### Exercise directions
Word for word, the listing below should be printed again.

### Input data
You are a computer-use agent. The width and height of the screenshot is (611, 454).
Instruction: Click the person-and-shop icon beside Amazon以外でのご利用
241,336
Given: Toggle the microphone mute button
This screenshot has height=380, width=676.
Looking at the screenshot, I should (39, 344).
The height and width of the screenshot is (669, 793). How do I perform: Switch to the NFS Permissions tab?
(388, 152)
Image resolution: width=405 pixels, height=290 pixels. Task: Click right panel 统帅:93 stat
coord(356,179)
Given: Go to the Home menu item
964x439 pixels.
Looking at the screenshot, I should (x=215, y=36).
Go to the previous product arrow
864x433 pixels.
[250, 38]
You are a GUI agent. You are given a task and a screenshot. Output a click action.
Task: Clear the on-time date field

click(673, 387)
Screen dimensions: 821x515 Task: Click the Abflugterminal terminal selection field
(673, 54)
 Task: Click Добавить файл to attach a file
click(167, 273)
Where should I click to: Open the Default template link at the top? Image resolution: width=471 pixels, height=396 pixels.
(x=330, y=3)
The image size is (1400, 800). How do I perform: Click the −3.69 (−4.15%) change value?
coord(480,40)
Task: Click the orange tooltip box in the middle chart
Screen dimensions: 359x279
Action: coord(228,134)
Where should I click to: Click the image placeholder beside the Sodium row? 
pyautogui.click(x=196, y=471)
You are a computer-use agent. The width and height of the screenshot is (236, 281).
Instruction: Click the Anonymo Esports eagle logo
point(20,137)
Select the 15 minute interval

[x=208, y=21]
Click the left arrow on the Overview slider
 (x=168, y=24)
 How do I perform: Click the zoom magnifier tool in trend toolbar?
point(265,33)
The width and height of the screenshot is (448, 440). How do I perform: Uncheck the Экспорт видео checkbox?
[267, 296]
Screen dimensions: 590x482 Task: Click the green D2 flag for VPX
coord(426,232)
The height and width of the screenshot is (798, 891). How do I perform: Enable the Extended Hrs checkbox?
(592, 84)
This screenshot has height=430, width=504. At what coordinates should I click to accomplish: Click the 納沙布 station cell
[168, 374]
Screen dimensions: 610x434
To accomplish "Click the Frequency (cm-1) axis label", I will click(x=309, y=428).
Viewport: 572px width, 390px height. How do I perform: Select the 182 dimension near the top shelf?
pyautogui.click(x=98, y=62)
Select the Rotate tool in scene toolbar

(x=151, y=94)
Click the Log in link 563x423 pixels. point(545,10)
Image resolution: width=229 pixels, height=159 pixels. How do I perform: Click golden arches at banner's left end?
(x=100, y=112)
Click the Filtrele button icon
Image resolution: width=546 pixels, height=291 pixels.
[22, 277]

### Output of the exercise
You are a computer-use agent. The width and height of the screenshot is (611, 454).
Instruction: Click the person-and-shop icon beside Amazon以外でのご利用
241,336
Given: Toggle the microphone mute button
This screenshot has height=380, width=676.
Looking at the screenshot, I should (39, 344).
The height and width of the screenshot is (669, 793). How do I perform: Switch to the NFS Permissions tab?
(388, 152)
Image resolution: width=405 pixels, height=290 pixels. Task: Click right panel 统帅:93 stat
coord(356,179)
Given: Go to the Home menu item
964x439 pixels.
Looking at the screenshot, I should (x=215, y=36).
Go to the previous product arrow
864x433 pixels.
[250, 38]
You are a GUI agent. You are given a task and a screenshot. Output a click action.
Task: Clear the on-time date field

click(673, 387)
Screen dimensions: 821x515 Task: Click the Abflugterminal terminal selection field
(673, 54)
 Task: Click Добавить файл to attach a file
click(167, 273)
Where should I click to: Open the Default template link at the top? Image resolution: width=471 pixels, height=396 pixels.
(x=330, y=3)
The image size is (1400, 800). How do I perform: Click the −3.69 (−4.15%) change value?
coord(480,40)
Task: Click the orange tooltip box in the middle chart
Screen dimensions: 359x279
Action: coord(228,134)
Where should I click to: Click the image placeholder beside the Sodium row? 
pyautogui.click(x=196, y=471)
You are a computer-use agent. The width and height of the screenshot is (236, 281).
Instruction: Click the Anonymo Esports eagle logo
point(20,137)
Select the 15 minute interval

[x=208, y=21]
Click the left arrow on the Overview slider
 (x=168, y=24)
 How do I perform: Click the zoom magnifier tool in trend toolbar?
point(265,33)
The width and height of the screenshot is (448, 440). How do I perform: Uncheck the Экспорт видео checkbox?
[267, 296]
Screen dimensions: 590x482 Task: Click the green D2 flag for VPX
coord(426,232)
The height and width of the screenshot is (798, 891). How do I perform: Enable the Extended Hrs checkbox?
(592, 84)
This screenshot has height=430, width=504. At what coordinates should I click to accomplish: Click the 納沙布 station cell
[168, 374]
Screen dimensions: 610x434
To accomplish "Click the Frequency (cm-1) axis label", I will click(x=309, y=428).
Viewport: 572px width, 390px height. How do I perform: Select the 182 dimension near the top shelf?
pyautogui.click(x=98, y=62)
Select the Rotate tool in scene toolbar

(x=151, y=94)
Click the Log in link 563x423 pixels. point(545,10)
Image resolution: width=229 pixels, height=159 pixels. How do I perform: Click golden arches at banner's left end?
(x=100, y=112)
Click the Filtrele button icon
Image resolution: width=546 pixels, height=291 pixels.
[22, 277]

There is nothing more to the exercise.